Distribution of Medical Charges¶

In [6]:
fig1 = plot_histogram(
    title="Distribution of Medical Charges",
    histogram_title=f"(n = {len(df_input)})",
    df=df_input,
    plot_col="charges",
    display_name="Medical Charges",
    display_unit="USD",
    bin_size=2000,
    linewidth=1.5,
    show_legend=True,
    show_percentage=True,
    show_mean=True,
    show_median=True,
    show_zero_line=False,
    show_kde=True,
    figsize=(8, 6),
)
display(fig1)
No description has been provided for this image

Distribution of Medical Charges by Smoking Status¶

In [7]:
fig2 = plot_histogram(
    title="Distribution of Medical Charges by Smoking Status",
    histogram_title=f"(n = {len(df_input)})",
    df=df_input,
    plot_col="charges",
    display_name="Medical Charges",
    display_unit="USD",
    stratify_col="smoker",
    bin_size=2000,
    linewidth=1.5,
    show_legend=True,
    show_mean=True,
    show_percentage=False,
    show_median=True,
    show_zero_line=False,
    show_kde=False,
)
display(fig2)
No description has been provided for this image

COVID impact on Medical Charges¶

Let's do a (hypothetical) simulation of the impact of an event such as COVID-19 on the distribution of medical charges.
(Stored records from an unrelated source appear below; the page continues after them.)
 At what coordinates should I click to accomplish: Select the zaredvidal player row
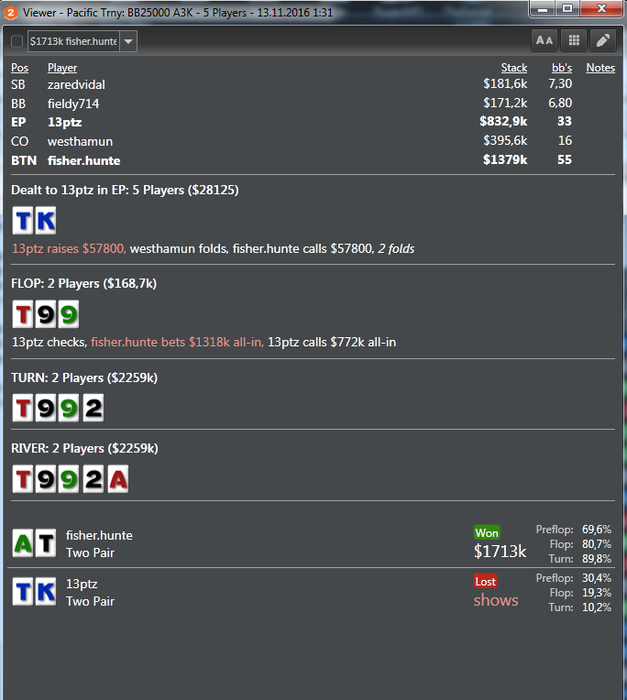point(313,84)
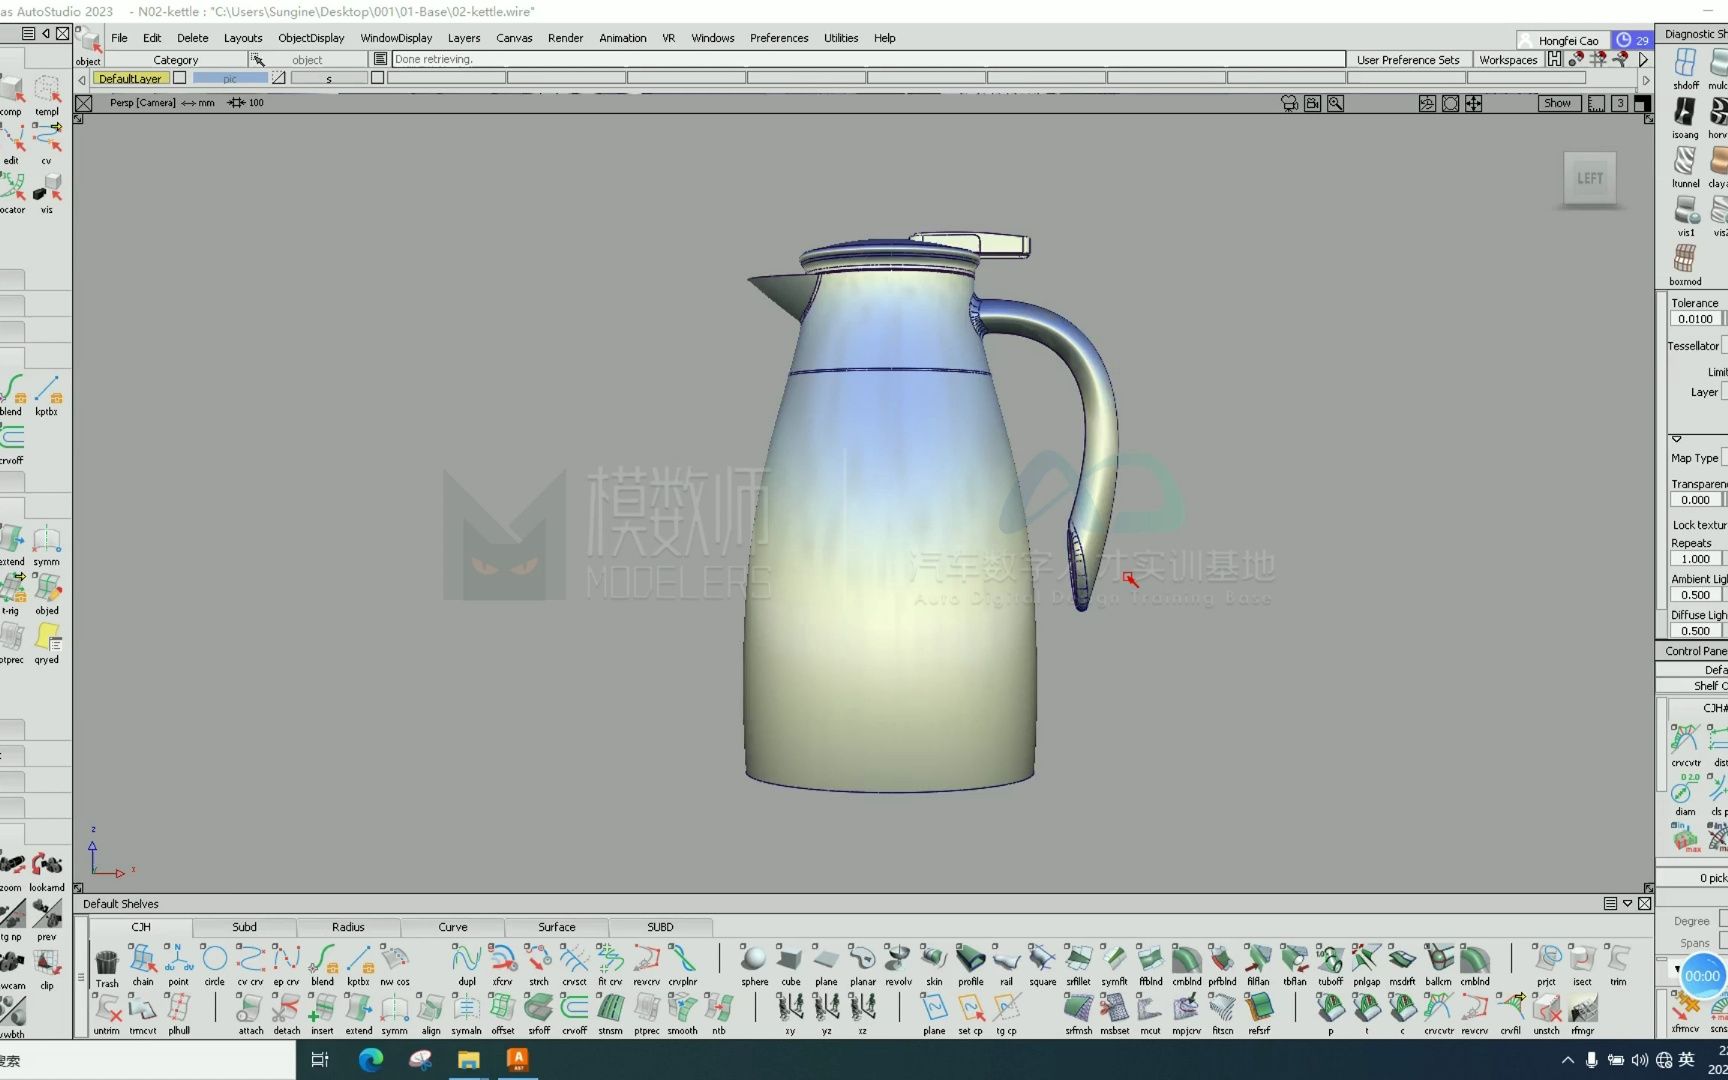
Task: Toggle the DefaultLayer visibility checkbox
Action: 180,78
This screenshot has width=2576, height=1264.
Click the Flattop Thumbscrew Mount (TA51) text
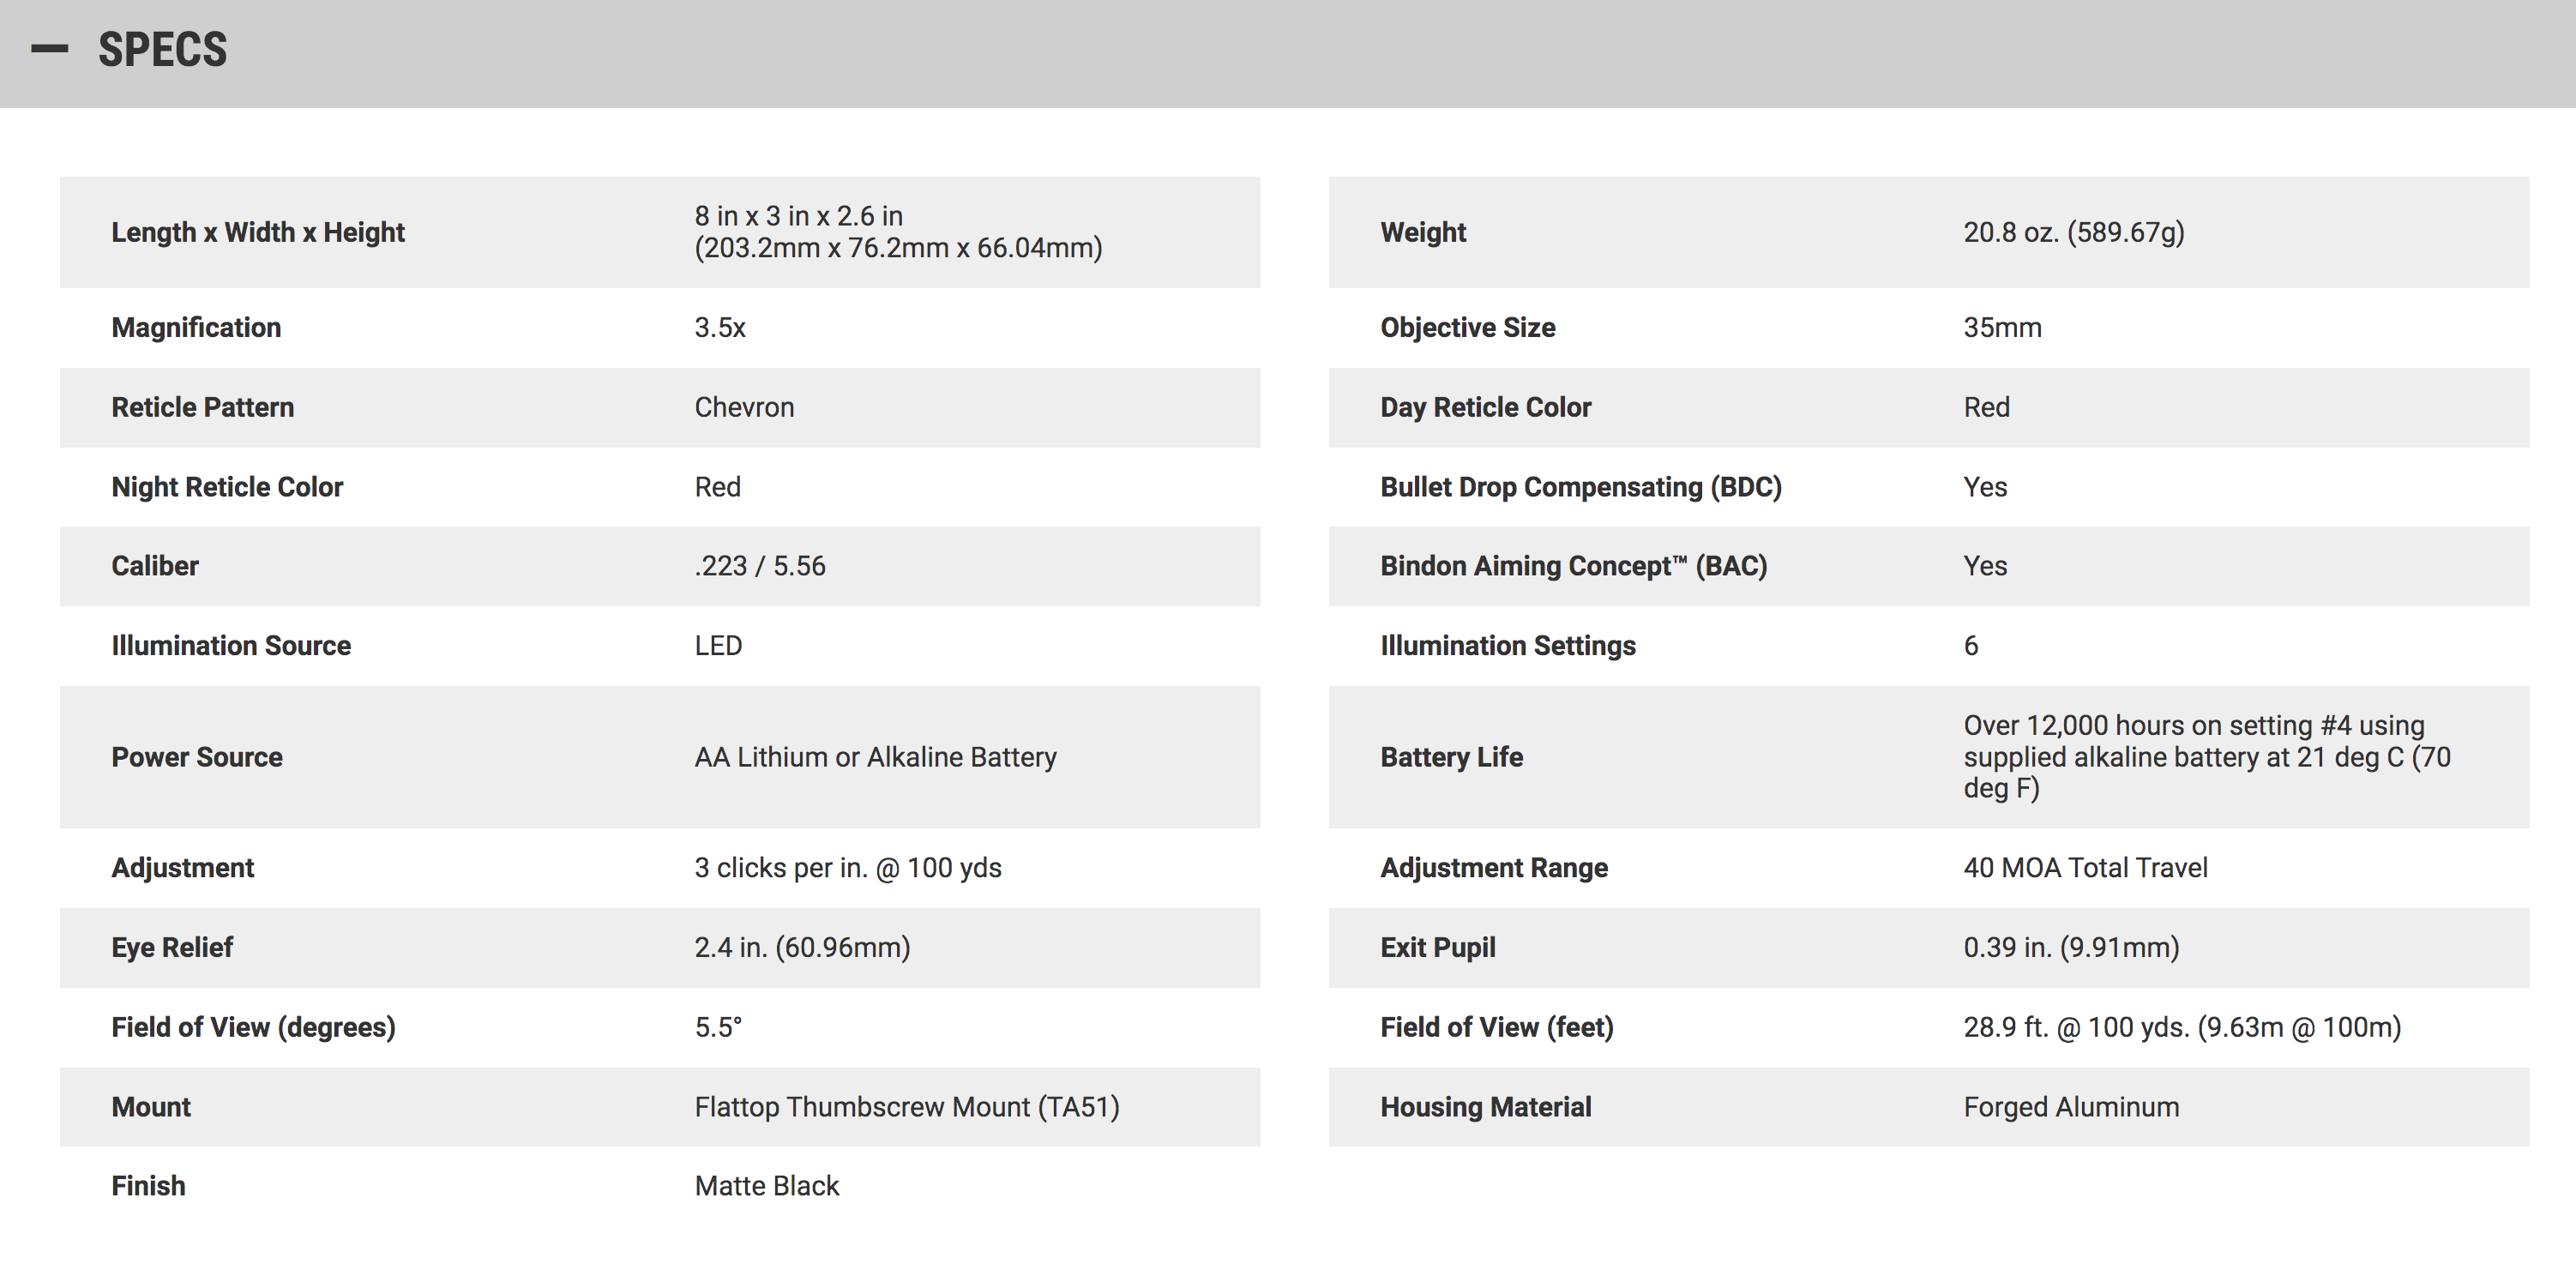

Let's assume that COVID caused the average medical charge to increase by ~10% for all insurance customers in the database

In [8]:
# create a random normal distribution with mean 1.1 (+10%) and std 0.1
np.random.seed(RANDOM_SEED)
random_change = np.random.normal(loc=1.1, scale=0.1, size=len(df_input))
# apply the random change to the charges to simulate COVID's impact
df_input["charges_new"] = df_input["charges"] * random_change
# calculate the difference
df_input["charges_diff"] = df_input["charges_new"] - df_input["charges"]
In [9]:
plot_comparison_histograms(
    title="COVID-19 impact on Medical Charges",
    left_title="Distribution of Medical Charges Before and After COVID-19",
    right_title="Distribution of Medical Charges Differences",
    df=df_input,
    plot_col_before="charges",
    plot_col_after="charges_new",
    plot_col_diff="charges_diff",
    display_name="Medical Charges",
    display_unit="USD",
    bin_size=2000,
    show_percentage=True,
    show_mean=True,
    show_median=True,
    figsize=(14, 6),
)
Out[9]:
No description has been provided for this image
In [ ]: